Reproduce the records below, replacing every "GUI agent" with "desktop assistant" and leaving all other text unchanged.

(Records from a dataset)
====
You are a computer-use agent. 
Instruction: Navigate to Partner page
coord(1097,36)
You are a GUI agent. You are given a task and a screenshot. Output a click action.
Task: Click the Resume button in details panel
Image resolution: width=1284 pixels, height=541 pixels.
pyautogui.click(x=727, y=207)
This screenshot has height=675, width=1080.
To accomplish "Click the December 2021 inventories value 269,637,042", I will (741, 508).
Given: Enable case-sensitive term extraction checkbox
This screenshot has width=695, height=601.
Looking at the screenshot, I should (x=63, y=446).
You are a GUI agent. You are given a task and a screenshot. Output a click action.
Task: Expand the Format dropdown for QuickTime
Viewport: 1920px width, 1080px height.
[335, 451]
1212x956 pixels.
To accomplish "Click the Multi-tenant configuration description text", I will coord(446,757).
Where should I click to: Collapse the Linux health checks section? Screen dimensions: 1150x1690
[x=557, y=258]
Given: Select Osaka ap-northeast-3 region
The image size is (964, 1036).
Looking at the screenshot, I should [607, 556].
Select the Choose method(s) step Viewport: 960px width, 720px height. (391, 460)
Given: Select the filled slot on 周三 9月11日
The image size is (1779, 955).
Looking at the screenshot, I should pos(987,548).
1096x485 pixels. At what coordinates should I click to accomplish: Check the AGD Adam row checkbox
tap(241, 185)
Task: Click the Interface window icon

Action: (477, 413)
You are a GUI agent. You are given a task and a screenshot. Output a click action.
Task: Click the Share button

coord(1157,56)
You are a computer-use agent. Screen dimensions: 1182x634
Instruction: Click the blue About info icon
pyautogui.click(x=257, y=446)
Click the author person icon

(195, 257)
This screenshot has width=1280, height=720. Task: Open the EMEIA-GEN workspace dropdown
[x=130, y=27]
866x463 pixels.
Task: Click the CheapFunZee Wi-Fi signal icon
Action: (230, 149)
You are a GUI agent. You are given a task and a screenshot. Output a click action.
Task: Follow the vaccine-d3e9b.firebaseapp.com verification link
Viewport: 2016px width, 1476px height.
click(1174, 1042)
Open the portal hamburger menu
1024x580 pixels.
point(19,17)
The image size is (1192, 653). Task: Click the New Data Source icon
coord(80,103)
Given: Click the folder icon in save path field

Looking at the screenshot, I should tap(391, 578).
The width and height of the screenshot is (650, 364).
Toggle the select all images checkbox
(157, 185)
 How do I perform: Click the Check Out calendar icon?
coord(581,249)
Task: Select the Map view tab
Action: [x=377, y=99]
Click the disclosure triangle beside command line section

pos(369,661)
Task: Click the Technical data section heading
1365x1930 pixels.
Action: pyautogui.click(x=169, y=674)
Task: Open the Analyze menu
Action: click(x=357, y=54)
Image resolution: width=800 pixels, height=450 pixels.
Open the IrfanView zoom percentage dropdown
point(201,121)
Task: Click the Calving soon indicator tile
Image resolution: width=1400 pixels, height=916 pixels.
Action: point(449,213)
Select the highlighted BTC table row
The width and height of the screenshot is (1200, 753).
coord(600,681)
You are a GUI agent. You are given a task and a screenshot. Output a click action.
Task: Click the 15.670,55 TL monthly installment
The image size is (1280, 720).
====
**Solution**
You are a computer-use agent. 
Instruction: Navigate to Partner page
coord(1097,36)
You are a desktop assistant. You are given a task and a screenshot. Output a click action.
Task: Click the Resume button in details panel
Image resolution: width=1284 pixels, height=541 pixels.
pyautogui.click(x=727, y=207)
This screenshot has height=675, width=1080.
To accomplish "Click the December 2021 inventories value 269,637,042", I will (741, 508).
Given: Enable case-sensitive term extraction checkbox
This screenshot has width=695, height=601.
Looking at the screenshot, I should (x=63, y=446).
You are a desktop assistant. You are given a task and a screenshot. Output a click action.
Task: Expand the Format dropdown for QuickTime
Viewport: 1920px width, 1080px height.
[335, 451]
1212x956 pixels.
To accomplish "Click the Multi-tenant configuration description text", I will coord(446,757).
Where should I click to: Collapse the Linux health checks section? Screen dimensions: 1150x1690
[x=557, y=258]
Given: Select Osaka ap-northeast-3 region
The image size is (964, 1036).
Looking at the screenshot, I should [607, 556].
Select the Choose method(s) step Viewport: 960px width, 720px height. (391, 460)
Given: Select the filled slot on 周三 9月11日
The image size is (1779, 955).
Looking at the screenshot, I should pos(987,548).
1096x485 pixels. At what coordinates should I click to accomplish: Check the AGD Adam row checkbox
tap(241, 185)
Task: Click the Interface window icon

Action: (477, 413)
You are a desktop assistant. You are given a task and a screenshot. Output a click action.
Task: Click the Share button

coord(1157,56)
You are a computer-use agent. Screen dimensions: 1182x634
Instruction: Click the blue About info icon
pyautogui.click(x=257, y=446)
Click the author person icon

(195, 257)
This screenshot has width=1280, height=720. Task: Open the EMEIA-GEN workspace dropdown
[x=130, y=27]
866x463 pixels.
Task: Click the CheapFunZee Wi-Fi signal icon
Action: (230, 149)
You are a desktop assistant. You are given a task and a screenshot. Output a click action.
Task: Follow the vaccine-d3e9b.firebaseapp.com verification link
Viewport: 2016px width, 1476px height.
click(1174, 1042)
Open the portal hamburger menu
1024x580 pixels.
point(19,17)
The image size is (1192, 653). Task: Click the New Data Source icon
coord(80,103)
Given: Click the folder icon in save path field

Looking at the screenshot, I should tap(391, 578).
The width and height of the screenshot is (650, 364).
Toggle the select all images checkbox
(157, 185)
 How do I perform: Click the Check Out calendar icon?
coord(581,249)
Task: Select the Map view tab
Action: [x=377, y=99]
Click the disclosure triangle beside command line section

pos(369,661)
Task: Click the Technical data section heading
1365x1930 pixels.
Action: pyautogui.click(x=169, y=674)
Task: Open the Analyze menu
Action: click(x=357, y=54)
Image resolution: width=800 pixels, height=450 pixels.
Open the IrfanView zoom percentage dropdown
point(201,121)
Task: Click the Calving soon indicator tile
Image resolution: width=1400 pixels, height=916 pixels.
Action: point(449,213)
Select the highlighted BTC table row
The width and height of the screenshot is (1200, 753).
coord(600,681)
You are a desktop assistant. You are given a task and a screenshot. Output a click action.
Task: Click the 15.670,55 TL monthly installment
The image size is (1280, 720).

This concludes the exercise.